In brief: An artist from Berlin has proven just how easy it can be to manipulate Google Maps' real-time traffic data. With a wagon full of phones, he was able to create virtual traffic jams and presumably reroute traffic, causing others to unnecessarily avoid the area. Clever or dangerous?
Google for well over a decade has used colored overlays in its mapping application to illustrate real-time traffic conditions. Green means smooth sailing, yellow indicates some crowding and red signifies a bona fide traffic jam.
This information about your commute is deemed invaluable to many, but did you ever stop to question where Google and others source their data from? Look no further than the trusty ole spy in your pocket, otherwise known as your smartphone.
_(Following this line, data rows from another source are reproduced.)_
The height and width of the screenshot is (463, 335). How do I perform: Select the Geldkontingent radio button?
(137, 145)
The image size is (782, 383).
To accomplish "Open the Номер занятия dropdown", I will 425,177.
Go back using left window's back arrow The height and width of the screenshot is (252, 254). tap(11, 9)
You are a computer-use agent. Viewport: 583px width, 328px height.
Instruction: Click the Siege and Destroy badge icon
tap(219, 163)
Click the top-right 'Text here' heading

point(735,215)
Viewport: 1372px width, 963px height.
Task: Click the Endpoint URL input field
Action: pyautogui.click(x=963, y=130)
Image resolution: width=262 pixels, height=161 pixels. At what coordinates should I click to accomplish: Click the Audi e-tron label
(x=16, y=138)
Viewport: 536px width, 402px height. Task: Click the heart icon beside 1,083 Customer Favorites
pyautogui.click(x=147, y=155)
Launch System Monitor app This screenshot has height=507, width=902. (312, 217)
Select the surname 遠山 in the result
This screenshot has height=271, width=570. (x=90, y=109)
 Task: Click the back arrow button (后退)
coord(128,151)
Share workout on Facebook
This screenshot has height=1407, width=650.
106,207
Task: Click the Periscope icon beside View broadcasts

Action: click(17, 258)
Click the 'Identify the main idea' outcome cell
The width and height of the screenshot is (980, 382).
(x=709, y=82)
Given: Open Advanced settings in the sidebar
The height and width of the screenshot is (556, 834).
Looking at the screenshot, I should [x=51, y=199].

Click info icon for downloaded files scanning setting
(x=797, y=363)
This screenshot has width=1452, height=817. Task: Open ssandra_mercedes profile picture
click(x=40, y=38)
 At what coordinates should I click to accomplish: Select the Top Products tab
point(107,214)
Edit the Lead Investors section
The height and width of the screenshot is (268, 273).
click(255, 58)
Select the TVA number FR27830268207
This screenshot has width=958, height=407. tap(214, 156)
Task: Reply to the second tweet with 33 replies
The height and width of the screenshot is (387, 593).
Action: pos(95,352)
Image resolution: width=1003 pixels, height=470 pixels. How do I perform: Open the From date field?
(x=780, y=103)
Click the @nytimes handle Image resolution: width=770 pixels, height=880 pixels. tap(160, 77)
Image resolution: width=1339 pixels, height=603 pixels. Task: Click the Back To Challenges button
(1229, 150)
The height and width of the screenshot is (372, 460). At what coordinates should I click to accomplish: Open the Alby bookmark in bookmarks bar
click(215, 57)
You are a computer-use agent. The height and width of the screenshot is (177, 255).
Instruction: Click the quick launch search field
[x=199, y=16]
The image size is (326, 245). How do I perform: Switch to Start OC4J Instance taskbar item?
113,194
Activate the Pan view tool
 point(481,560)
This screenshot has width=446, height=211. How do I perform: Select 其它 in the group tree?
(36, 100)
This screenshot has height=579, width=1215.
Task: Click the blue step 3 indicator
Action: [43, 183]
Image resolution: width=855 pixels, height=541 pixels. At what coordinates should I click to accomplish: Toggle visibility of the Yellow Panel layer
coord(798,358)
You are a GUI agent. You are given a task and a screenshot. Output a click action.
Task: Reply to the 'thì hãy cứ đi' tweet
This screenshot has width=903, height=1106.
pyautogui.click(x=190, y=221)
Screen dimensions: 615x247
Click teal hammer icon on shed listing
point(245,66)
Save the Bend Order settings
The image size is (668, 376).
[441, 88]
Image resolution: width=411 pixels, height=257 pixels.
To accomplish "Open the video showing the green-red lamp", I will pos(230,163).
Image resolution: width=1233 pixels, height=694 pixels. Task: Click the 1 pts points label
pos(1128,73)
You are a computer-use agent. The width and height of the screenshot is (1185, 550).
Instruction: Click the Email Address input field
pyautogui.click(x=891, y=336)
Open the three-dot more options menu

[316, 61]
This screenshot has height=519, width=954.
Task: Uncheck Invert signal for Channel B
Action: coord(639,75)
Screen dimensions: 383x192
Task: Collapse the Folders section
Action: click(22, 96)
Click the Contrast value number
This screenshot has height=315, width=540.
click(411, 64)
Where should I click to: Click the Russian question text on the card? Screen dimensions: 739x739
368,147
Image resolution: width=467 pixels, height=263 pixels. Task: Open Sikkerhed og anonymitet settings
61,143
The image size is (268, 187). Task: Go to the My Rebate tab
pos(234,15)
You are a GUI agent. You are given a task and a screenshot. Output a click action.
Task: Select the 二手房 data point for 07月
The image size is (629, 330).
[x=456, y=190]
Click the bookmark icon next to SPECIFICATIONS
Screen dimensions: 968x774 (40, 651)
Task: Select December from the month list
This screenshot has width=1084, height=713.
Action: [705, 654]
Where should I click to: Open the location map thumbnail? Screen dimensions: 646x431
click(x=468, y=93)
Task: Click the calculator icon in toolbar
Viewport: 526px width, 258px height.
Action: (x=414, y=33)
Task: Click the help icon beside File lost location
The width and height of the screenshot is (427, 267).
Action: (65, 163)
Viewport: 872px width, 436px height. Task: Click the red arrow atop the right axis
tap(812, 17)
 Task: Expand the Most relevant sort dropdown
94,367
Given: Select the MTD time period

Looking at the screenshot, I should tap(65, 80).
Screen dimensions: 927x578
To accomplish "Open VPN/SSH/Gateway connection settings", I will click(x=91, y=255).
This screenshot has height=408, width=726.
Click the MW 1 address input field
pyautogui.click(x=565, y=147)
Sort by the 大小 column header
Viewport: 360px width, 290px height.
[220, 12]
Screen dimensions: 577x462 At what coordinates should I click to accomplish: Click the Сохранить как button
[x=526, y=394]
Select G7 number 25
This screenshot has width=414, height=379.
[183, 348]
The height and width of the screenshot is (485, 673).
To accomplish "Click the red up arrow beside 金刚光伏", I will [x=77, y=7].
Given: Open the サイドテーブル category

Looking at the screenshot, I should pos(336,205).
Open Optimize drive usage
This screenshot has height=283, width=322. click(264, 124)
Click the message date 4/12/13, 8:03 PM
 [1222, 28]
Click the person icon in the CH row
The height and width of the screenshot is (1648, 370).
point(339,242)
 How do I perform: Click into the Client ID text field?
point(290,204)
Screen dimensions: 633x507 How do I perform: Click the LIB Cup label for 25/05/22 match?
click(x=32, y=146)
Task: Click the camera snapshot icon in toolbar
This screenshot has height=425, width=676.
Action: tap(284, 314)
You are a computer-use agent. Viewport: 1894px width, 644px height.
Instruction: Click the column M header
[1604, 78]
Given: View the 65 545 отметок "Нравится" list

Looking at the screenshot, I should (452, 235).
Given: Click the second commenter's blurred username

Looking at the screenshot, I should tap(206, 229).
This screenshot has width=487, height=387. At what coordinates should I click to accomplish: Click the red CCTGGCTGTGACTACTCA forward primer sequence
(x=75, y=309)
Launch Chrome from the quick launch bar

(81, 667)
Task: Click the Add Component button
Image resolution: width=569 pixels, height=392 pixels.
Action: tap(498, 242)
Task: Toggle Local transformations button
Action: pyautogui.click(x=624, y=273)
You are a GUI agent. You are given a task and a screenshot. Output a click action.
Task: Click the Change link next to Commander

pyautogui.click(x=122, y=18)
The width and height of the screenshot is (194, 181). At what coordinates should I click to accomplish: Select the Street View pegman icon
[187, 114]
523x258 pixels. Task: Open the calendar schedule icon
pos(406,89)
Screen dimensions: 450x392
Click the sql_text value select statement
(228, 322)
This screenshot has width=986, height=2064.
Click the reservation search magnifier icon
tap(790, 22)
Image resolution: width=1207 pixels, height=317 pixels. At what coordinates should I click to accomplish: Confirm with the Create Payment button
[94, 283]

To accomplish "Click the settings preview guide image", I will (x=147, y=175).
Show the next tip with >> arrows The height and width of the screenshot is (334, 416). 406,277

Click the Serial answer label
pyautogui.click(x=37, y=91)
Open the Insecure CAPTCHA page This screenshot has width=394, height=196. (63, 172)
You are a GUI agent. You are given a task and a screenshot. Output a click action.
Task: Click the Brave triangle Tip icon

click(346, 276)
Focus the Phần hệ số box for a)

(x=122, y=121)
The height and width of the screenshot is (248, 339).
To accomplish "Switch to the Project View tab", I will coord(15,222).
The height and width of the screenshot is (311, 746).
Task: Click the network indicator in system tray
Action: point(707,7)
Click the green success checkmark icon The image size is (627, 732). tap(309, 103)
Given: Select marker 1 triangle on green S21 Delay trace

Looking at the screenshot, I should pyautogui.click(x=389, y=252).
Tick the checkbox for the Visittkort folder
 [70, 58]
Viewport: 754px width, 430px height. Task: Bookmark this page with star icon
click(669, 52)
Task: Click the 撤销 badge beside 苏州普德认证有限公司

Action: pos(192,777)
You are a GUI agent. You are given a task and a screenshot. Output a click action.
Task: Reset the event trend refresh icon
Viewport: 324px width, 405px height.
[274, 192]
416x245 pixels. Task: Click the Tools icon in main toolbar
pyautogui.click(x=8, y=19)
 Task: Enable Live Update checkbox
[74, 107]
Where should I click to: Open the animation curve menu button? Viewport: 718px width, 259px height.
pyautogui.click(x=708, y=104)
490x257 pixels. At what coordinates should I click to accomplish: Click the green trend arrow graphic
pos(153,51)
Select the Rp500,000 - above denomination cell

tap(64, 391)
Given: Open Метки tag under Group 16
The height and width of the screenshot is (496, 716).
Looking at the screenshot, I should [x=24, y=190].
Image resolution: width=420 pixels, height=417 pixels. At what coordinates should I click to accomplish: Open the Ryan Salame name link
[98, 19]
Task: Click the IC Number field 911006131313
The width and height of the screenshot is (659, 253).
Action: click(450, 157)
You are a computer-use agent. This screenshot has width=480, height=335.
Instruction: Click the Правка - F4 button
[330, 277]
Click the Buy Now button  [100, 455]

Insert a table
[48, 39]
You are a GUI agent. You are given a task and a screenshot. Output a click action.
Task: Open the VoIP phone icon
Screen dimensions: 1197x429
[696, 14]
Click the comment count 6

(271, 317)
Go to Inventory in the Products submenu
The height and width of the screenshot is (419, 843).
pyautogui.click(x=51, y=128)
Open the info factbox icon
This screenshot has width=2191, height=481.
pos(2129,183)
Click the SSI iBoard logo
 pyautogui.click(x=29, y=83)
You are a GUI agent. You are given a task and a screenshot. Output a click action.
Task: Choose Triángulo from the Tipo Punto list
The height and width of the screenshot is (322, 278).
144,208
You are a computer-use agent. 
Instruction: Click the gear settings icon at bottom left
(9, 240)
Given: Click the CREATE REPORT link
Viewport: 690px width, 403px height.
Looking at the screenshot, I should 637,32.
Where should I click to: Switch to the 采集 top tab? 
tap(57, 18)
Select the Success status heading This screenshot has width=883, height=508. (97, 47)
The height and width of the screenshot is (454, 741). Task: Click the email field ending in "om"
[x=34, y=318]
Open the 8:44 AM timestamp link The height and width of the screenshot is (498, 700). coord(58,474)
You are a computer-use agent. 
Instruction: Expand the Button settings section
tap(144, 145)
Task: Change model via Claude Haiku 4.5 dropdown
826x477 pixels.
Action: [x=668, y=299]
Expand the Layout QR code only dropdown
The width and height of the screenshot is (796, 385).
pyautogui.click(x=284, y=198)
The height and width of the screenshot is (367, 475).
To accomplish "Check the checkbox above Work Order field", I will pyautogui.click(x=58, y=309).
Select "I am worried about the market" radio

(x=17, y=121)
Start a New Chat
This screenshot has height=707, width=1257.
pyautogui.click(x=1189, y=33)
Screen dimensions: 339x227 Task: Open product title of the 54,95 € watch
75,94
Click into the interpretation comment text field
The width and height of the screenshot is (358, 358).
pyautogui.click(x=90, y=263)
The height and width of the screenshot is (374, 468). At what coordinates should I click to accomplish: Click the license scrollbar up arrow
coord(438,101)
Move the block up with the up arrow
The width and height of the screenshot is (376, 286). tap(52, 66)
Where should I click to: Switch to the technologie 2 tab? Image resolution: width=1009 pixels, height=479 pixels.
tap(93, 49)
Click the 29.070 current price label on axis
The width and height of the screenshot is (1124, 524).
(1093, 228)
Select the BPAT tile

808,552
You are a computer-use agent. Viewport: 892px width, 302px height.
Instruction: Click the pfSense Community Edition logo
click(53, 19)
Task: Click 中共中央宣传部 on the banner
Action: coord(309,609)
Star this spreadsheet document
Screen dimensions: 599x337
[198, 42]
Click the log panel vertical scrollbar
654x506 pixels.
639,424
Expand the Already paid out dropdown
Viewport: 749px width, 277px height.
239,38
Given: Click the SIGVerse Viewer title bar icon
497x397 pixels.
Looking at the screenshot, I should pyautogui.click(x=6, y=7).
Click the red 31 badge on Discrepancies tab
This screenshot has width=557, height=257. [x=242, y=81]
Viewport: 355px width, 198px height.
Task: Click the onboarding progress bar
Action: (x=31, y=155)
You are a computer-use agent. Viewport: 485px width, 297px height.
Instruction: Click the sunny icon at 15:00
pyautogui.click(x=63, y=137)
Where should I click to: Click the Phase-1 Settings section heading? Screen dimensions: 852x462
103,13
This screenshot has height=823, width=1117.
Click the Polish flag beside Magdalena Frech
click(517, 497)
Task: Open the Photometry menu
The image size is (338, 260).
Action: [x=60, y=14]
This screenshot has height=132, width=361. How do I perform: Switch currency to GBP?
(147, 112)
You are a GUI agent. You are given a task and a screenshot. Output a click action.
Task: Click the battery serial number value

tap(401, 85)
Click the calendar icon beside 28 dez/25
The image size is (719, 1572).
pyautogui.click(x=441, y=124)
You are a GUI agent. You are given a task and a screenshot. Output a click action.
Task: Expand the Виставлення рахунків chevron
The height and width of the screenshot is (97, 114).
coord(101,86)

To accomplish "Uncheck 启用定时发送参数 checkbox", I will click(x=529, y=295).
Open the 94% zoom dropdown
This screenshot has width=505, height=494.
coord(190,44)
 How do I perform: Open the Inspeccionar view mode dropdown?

Mapping providers like Google rely on crowdsourcing to collect speed and location information from smartphone users. By analyzing the movement and congestion of phones, they’re able to determine traffic conditions with a reasonable level of accuracy. That is, until a prankster like Simon Weckert comes along.
Weckert gathered 99 smartphones, loaded each one with the Google Maps app then walked around town with them in a wagon. As Weckert appears to demonstrate in the clip above, the behavior succeeded in creating a virtual traffic jam, turning green streets red within the app.
Presumably, this also affected others by rerouting them to avoid the “traffic jam.”
For its part, Google seems to be taking it all in stride. A spokesperson for Google told 9to5Google that “Whether via car or cart or camel, we love seeing creative uses of Google Maps as it helps us make maps work better over time.”